§ **WORK TO COMPLETE**
Go through the data and report each line that holds the string "dropdown".

Data items:
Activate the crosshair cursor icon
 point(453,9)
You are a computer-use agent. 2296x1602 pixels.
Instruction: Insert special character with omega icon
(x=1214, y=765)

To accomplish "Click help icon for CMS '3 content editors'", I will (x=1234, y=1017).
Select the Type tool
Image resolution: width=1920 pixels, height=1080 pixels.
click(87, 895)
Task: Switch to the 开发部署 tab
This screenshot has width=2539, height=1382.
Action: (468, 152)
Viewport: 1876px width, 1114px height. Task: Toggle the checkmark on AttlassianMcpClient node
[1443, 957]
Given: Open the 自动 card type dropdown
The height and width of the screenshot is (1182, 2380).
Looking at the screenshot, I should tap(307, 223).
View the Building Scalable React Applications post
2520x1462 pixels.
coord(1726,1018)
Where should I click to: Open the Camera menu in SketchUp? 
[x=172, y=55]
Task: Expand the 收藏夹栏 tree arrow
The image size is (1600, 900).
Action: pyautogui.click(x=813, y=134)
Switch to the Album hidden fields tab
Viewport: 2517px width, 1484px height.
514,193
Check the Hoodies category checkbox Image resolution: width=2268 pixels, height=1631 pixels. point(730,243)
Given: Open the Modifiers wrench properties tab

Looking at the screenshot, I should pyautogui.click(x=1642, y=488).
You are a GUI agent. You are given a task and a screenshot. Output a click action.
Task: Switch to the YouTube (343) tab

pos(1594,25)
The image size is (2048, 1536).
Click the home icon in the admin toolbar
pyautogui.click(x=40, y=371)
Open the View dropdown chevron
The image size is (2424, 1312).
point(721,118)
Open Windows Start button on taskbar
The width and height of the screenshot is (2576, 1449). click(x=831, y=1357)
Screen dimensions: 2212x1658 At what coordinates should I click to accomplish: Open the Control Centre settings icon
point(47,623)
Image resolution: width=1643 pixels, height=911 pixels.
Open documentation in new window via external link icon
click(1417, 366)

§ **RESULT**
Given: Open the 自动 card type dropdown
Open the View dropdown chevron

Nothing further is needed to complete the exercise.